Salisbury felt completely undermined by his sovereign, and told him so. ‘You will please so to dispose of me or suffer me to be treated as you shall think may best agree with your service; for when I resolved to serve your Majesty as I have done (in a time of want, of practice, and in a place of envy) I searched my heart and found it well resolved to suffer for such a master all the incidents to such a condition.’
24
James pretended to be surprised and wounded. ‘My little beagle,’ he wrote as familiarly as ever, ‘I wonder what should make you to conceit so the alteration or diminishing of my favour towards you … I am sure I never gave you any such occasion, and all that know me do know that I never use to change my affection from any man except the cause be printed on his forehead. It is true that I have found that by the perturbations of your mind, ye have broken forth in more passionate and strange discourses these two last sessions of Parliament than ever ye were wont to do; wherein for pity of your great burden I forbore to admonish you … But ye may be sure if ever I had found any ground of jealousy of your faith and honesty, I would never have concealed it from you.’ Still, James could not resist a further dig at the Treasurer: ‘Your greatest error hath been that ye ever expected to draw honey out of gall, being a little blinded with the self-love of your own counsel in holding together of this parliament, whereof all men were despaired (as I have oft told you) but yourself alone.’
25
Salisbury’s reply, although larded with the requisite compliments, was unusually direct: ‘I am not a little grieved at my hard fortune when I look back at that rock whereupon I ran, if your Majesty’s mislike of my passion and indiscreet freedom to so great a King had wrought also upon your Majesty any such alteration as might have kept you from observing likewise how far I was, notwithstanding my errors, from failing in the least duties which I owe your Majesty.’
26
Something vital had been lost between James and Salisbury: amongst his senior councillors, the King now turned to Suffolk, Northampton, Worcester or Shrewsbury for advice. As for the little beagle, the 1610 Parliament left him broken. ‘I have seen this Parliament to an end,’ he wrote to Sir Thomas Lake, ‘whereof the many vexations have so overtaken one another as I know not to what to resemble them so well as to the plagues of Job.’
27
The plagues led to a further decline in the Lord Treasurer’s health, and serious illnesses (‘a continual ague, or, as some will have it, a double tertain, with a great pain in his head and much sweating’) afflicted him during the winter of 1611–12. Despite the cooling in their political relations, James visited him frequently in February of 1612 (Anna was said to visit every other day) and was concerned enough to give personal instructions to Salisbury’s physicians, and to command ‘all men for four days to forbear to speak to his Lordship upon any business’.
28
By March, he seemed to have rallied slightly, but in the following month Salisbury gave up his attempts to govern.
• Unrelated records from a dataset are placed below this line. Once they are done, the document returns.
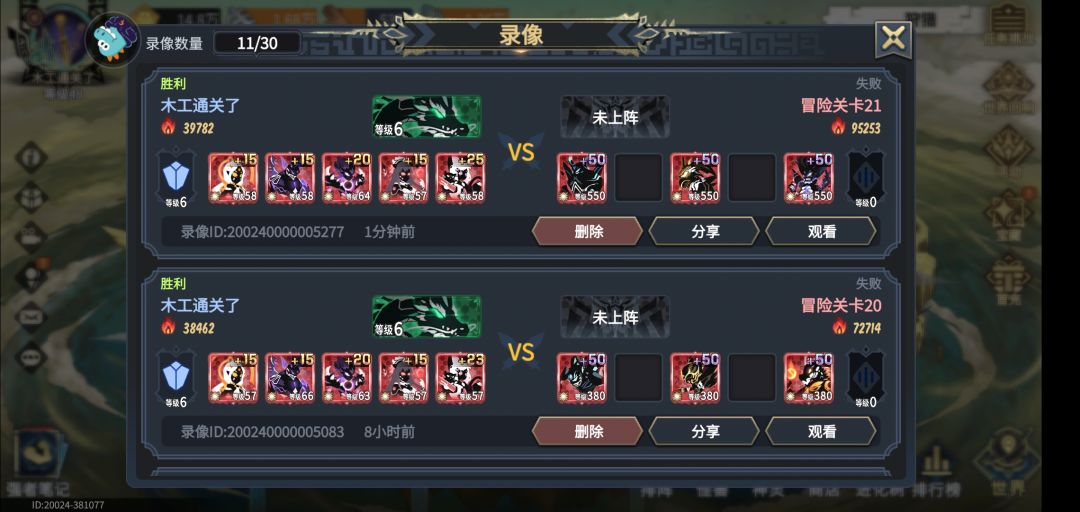Watch the 8小时前 replay
This screenshot has height=512, width=1080.
click(821, 431)
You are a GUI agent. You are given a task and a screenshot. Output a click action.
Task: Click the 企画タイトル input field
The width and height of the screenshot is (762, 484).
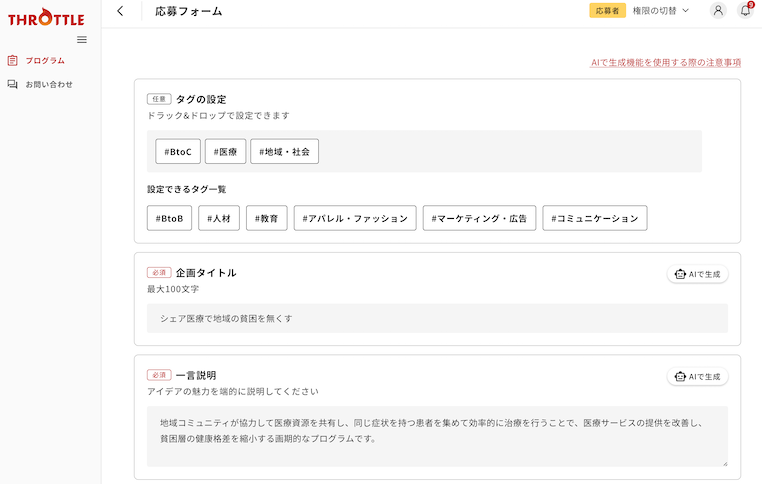click(x=437, y=319)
He died at Marlborough on 24 May 1612, returning from taking the supposedly restorative waters at Bath. Public reaction was remarkably vicious, with a plethora of libels and verses simultaneously ridiculing the man and celebrating his death. Many played on his small stature and hunched back: ‘Here lies great Salisbury though little of stature, | A monster of mischief, ambitious of nature’; ‘At Hatfield near Hertford, there is a coffin, | A heart-griping harpy, of shape like a dolphin.’
29
Northampton spoke of the demise of ‘the little man for which so many rejoice and so few do as much as seem to be sorry’.
30
John Chamberlain concurred: ‘I never knew so great a man so soon and so generally censured.’